Le volet transfrontalier apparaît comme l’un des usages stratégiques les plus importants du rouble numérique. Les règlements internationaux reposent traditionnellement sur un réseau étendu de banques correspondantes, de systèmes de messagerie financière et d’intermédiaires, ce qui augmente les coûts et les délais des paiements. Cette question revêt une acuité accrue pour la Russie depuis la restriction d’accès de plusieurs de ses banques au système Swift et aux autres canaux de règlement occidentaux.

Il convient toutefois de noter que le rouble numérique ne constitue pas un outil capable, de façon mécanique, d’annuler les effets des sanctions. Les États utilisent des architectures techniques, des normes et des protocoles différents, nécessitant des accords politiques et techniques préalables pour interconnecter leurs systèmes. Ainsi, l’Union européenne a imposé en avril 2026 des restrictions sur la participation directe ou indirecte aux transactions en rouble numérique. Parallèlement, la Banque de Russie travaille à la création de groupes de travail avec des pays intéressés afin d’étudier l’interopérabilité entre leurs monnaies numériques nationales et le système russe.

Le projet s’inscrit dans un effort plus vaste mené par la Russie pour construire des canaux de financement et de règlement moins dépendants des institutions financières occidentales. Son avenir est lié à des initiatives institutionnelles au sein de l’Organisation de coopération de Shanghai et du groupe Brics, ainsi qu’à la volonté de créer une infrastructure financière capable de financer le commerce et les projets communs entre États participants, en dehors des circuits traditionnels sous influence occidentale.
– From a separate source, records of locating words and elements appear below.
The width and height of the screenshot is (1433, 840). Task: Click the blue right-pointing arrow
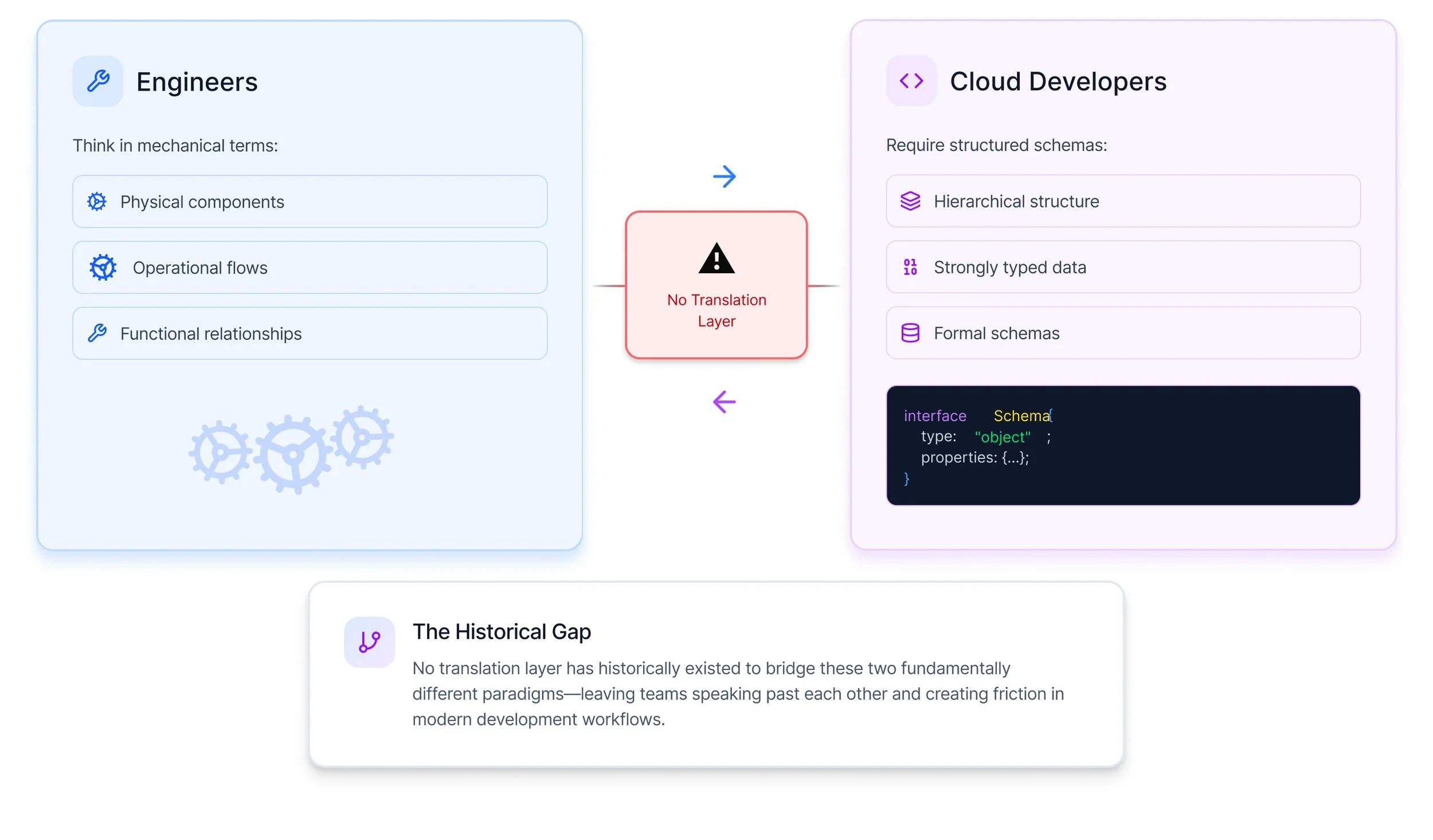coord(724,176)
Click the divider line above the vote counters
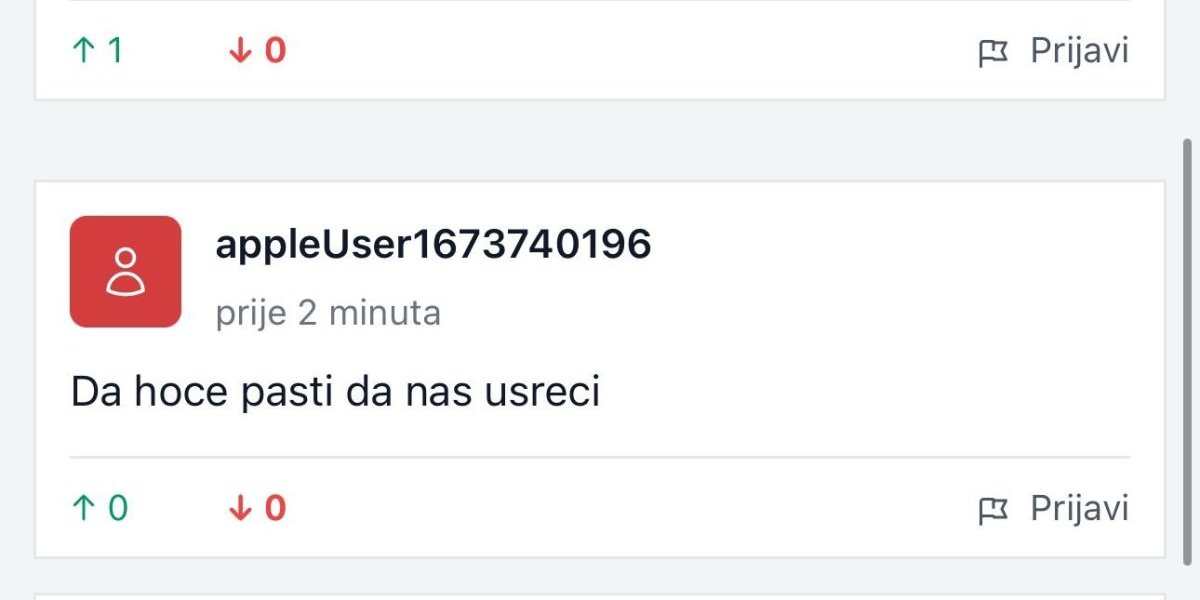Image resolution: width=1200 pixels, height=600 pixels. click(x=600, y=458)
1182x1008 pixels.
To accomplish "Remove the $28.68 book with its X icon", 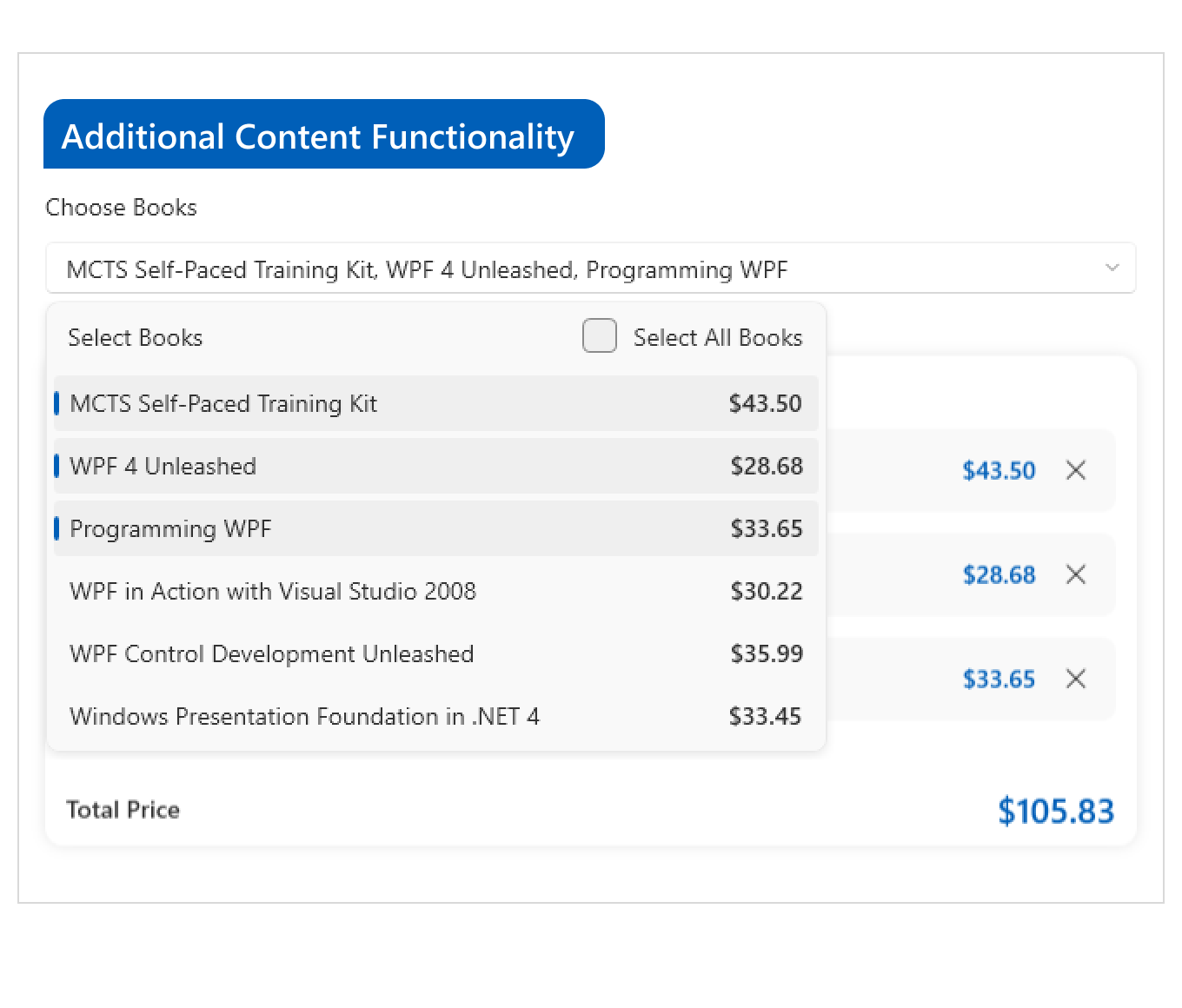I will [x=1075, y=574].
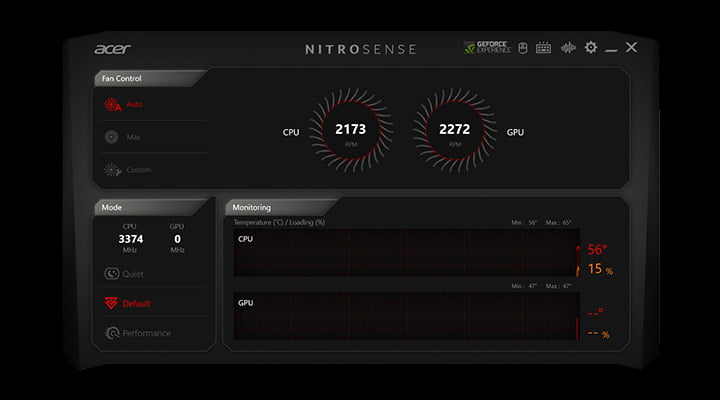This screenshot has height=400, width=720.
Task: Click the CPU fan RPM gauge
Action: [x=350, y=131]
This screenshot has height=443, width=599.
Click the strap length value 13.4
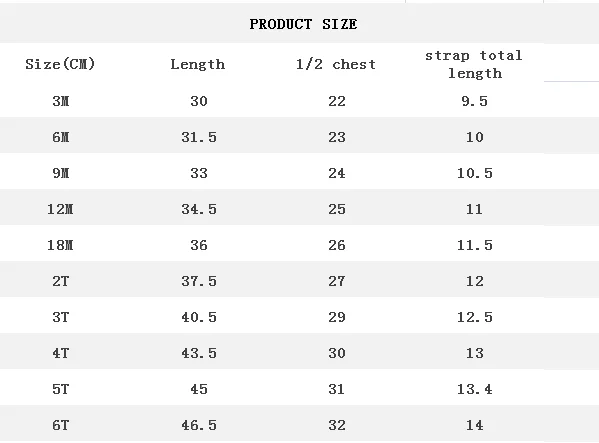click(474, 389)
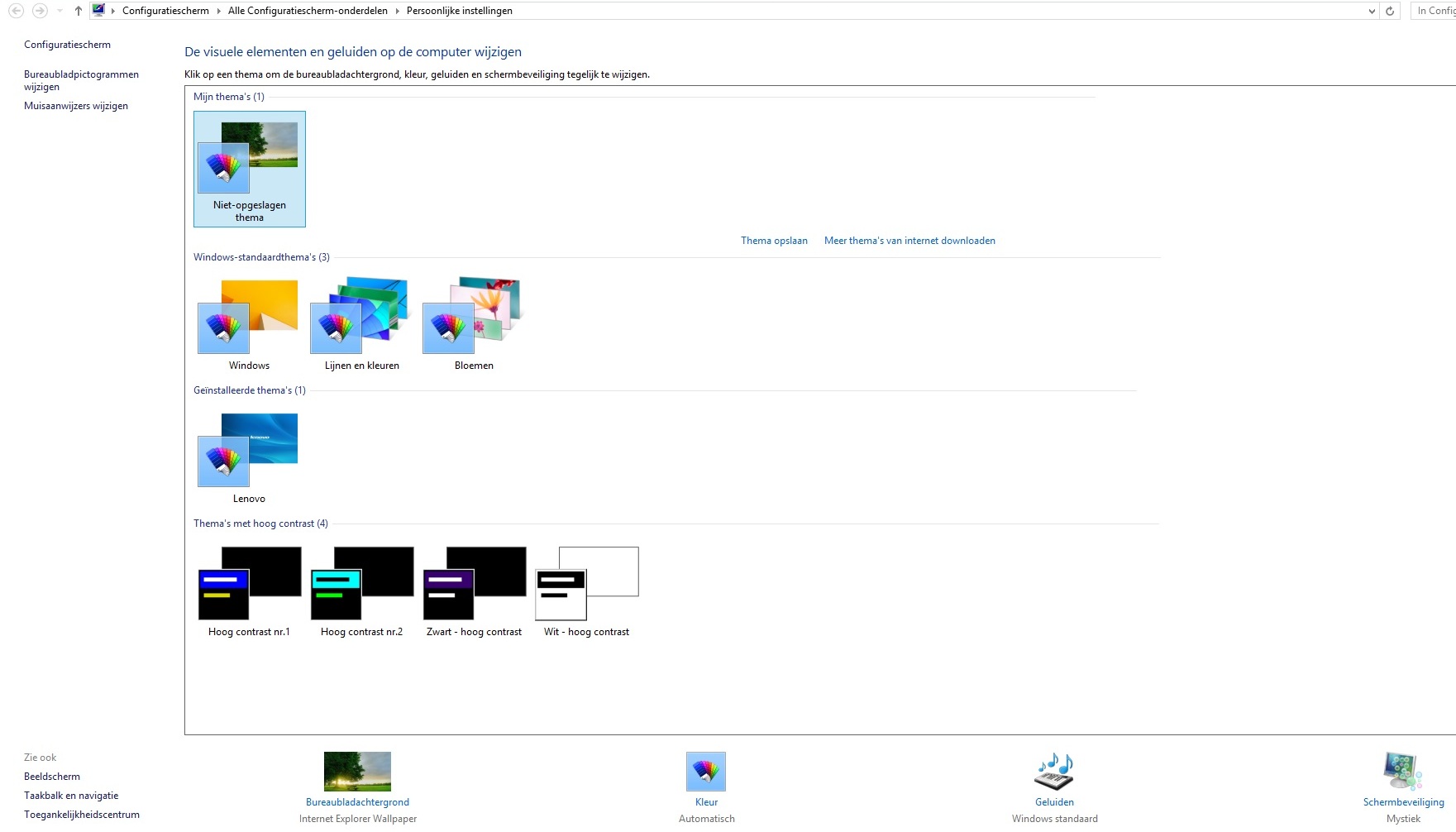Open the Kleur color settings icon
Image resolution: width=1456 pixels, height=832 pixels.
click(706, 772)

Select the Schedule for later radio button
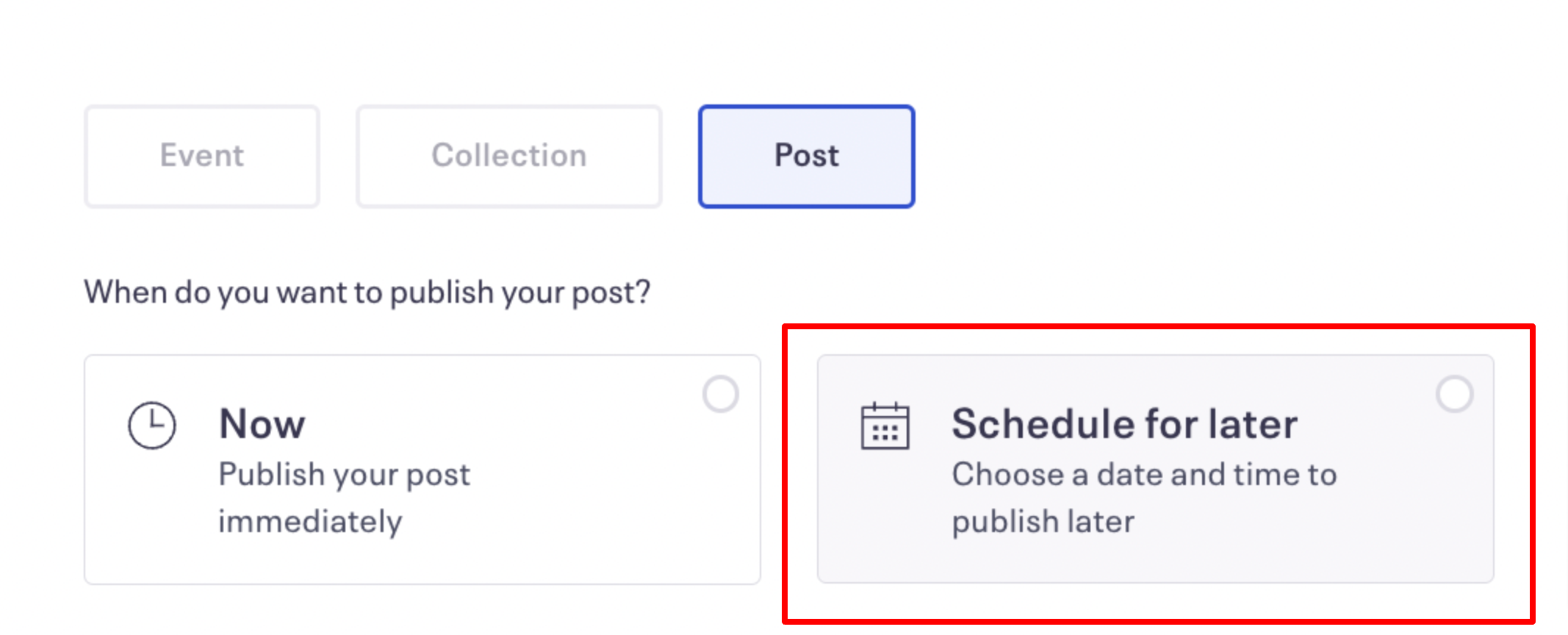coord(1454,394)
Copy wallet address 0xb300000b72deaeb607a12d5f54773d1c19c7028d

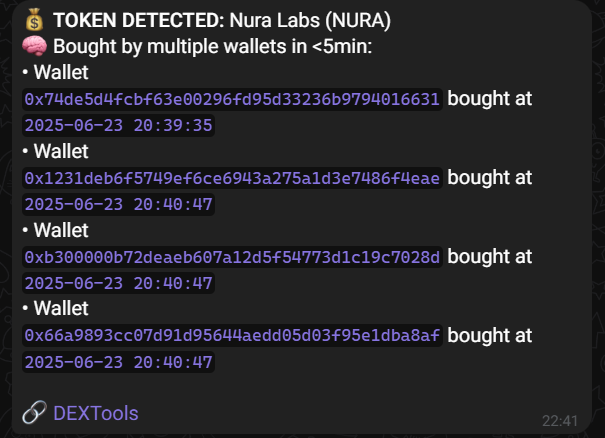(x=232, y=257)
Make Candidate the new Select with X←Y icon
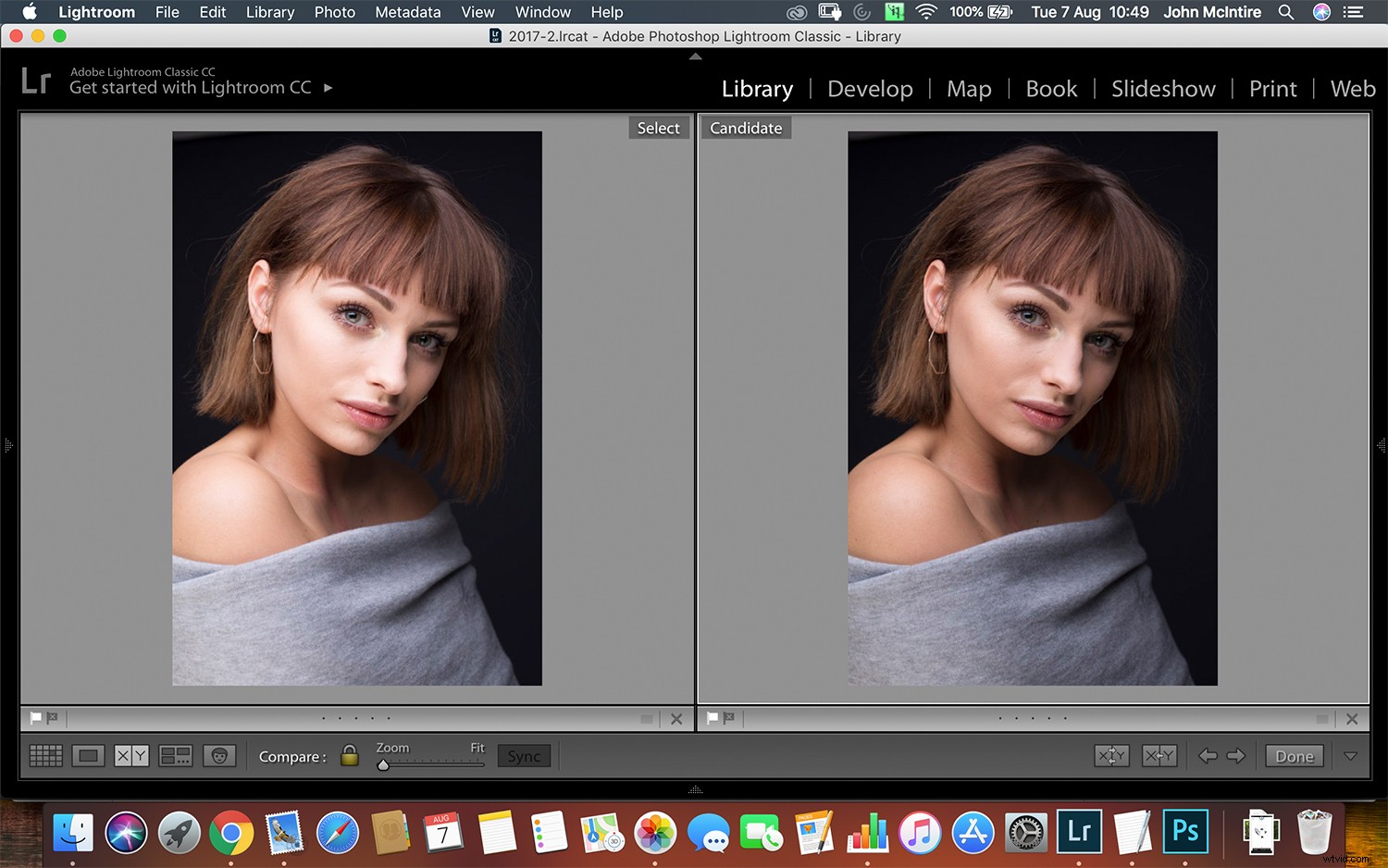 (x=1159, y=755)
Cela ne signifie pas que le rouble numérique remplacera rapidement le dollar ou les systèmes de règlement internationaux existants. Son utilité pratique réside plutôt dans sa capacité à s’intégrer à un nouveau réseau de paiements bilatéraux ou multilatéraux.

L’innovation fondamentale apportée par le rouble numérique réside dans le transfert du centre de règlement et du portefeuille depuis la banque commerciale vers la plateforme de la banque centrale. Cela accroît la capacité de l’État à suivre les flux, à programmer les fonds et à contrôler leurs canaux d’utilisation. Si le projet se développe, ses conséquences les plus marquées seront probablement une redistribution partielle du marché des paiements hors du champ des banques commerciales, un renforcement du contrôle étatique sur les fonds budgétaires et les flux financiers, et la mise en place d’une infrastructure technique pouvant servir ultérieurement aux règlements transfrontaliers.

En contrepartie, le système fait face à des défis liés à l’acceptation par les utilisateurs, aux inquiétudes des entreprises et des banques concernant l’élargissement de la surveillance et la baisse des revenus, aux difficultés techniques liées à la mise en œuvre, ainsi qu’à la nécessité d’accords internationaux avant que le rouble numérique ne devienne un instrument efficace dans le commerce extérieur. Cette évolution pourrait prendre plusieurs années. Toutefois, son succès transformerait la relation entre la banque centrale, les banques commerciales et les citoyens, et offrirait à Moscou un outil supplémentaire dans sa stratégie de construction d’une architecture financière plus autonome vis-à-vis des circuits occidentaux.